From "Che fare? By Mario Merz, almost an icon of the movement, to "Torsione" by Giovanni Anselmo and to "Omaggo a Billie Holiday" by Pino Pascali. Then, "Rosa-blu-rosa" by Gilberto Zorio and “Trattenere diciassette anni di crescita (continuerà a crescere tranne che in quel punto)” e “Lavorare sugli alberi – Alpi Marittime” by Giuseppe Penone. A large group of works by Fondazione De Fornaris are exhibited until August 16 at the Hermitage in St. Petersburg in the exhibition "Arte povera: una rivoluzione creativa”, curated by Carolyn Christov-Bakargiev and Dimitri Ozerkov. On the third floor of the Winter Palace, they are located next to many other works from Castello di Rivoli and Gam, Galleria d’Arte Moderna e Contemporanea di Torino, as well as foundations and private collections, to give life to the first exhibition of Arte Povera ever made in a Russian public museum.
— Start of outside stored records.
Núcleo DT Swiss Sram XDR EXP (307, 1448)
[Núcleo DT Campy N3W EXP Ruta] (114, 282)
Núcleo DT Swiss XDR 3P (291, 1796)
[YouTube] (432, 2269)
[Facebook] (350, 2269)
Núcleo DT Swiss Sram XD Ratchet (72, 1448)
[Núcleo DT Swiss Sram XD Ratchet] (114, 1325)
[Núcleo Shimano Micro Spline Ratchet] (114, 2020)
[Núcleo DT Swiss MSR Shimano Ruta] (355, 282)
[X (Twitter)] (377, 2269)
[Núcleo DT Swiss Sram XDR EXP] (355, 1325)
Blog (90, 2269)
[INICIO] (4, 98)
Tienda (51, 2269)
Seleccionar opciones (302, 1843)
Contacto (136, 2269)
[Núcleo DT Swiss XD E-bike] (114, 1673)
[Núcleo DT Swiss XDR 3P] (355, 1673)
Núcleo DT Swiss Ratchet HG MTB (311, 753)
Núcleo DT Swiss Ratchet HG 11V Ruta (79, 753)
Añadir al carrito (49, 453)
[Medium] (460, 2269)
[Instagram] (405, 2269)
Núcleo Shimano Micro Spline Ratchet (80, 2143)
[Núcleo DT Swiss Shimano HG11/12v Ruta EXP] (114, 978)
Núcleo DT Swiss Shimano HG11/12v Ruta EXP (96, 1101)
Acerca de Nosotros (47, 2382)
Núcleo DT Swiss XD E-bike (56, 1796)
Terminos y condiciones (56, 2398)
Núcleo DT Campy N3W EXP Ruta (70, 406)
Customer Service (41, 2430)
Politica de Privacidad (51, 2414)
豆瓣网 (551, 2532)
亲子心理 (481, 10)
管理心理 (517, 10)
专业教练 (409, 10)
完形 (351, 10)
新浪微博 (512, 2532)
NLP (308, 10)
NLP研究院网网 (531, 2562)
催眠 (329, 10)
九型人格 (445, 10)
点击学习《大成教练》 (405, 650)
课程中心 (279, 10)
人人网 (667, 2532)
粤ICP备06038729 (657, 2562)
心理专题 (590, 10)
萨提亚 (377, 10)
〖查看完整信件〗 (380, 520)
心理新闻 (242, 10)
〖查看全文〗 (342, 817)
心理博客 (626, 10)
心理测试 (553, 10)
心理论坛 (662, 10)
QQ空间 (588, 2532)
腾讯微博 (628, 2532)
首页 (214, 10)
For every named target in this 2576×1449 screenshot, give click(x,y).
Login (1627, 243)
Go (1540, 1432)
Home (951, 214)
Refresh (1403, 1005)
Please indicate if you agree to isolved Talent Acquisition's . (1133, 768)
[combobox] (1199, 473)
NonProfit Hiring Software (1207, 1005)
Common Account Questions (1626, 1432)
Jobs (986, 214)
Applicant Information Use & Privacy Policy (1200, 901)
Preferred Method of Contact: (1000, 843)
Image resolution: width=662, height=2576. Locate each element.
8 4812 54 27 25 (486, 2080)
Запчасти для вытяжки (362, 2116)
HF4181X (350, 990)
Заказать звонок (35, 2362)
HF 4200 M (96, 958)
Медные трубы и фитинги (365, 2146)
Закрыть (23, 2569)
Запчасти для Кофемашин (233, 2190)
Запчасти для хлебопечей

In addition to Pistoletto, Fabro, Boetti, Kounellis, Prini, there are the "precursors" Burri and Manzoni - with works from Collezione Cerruti - and Fontana, of which there is "Concetto spaziale (Attese)" of 1964, loaned by Gam. In front of the "Venere degli stracci" of Pistoletto, a work created site specific by the master, a "Third Paradise" also made up of rags. The exhibition begins with a historical section that explains the genesis of the group of artists mostly from Turin who knew how to "break" with tradition, in the name of freedom in the use of materials present in nature or linked to the production of industry: and not it is a case that is set up in the same spaces where, at the end of the Sixties, the Impressionists were exposed for the first time, until then banned. The exhibition continues in the main courtyard of the Winter Palace, where the sculpture of Penone "Idee di pietra - 1372 kg di luce" is exhibited.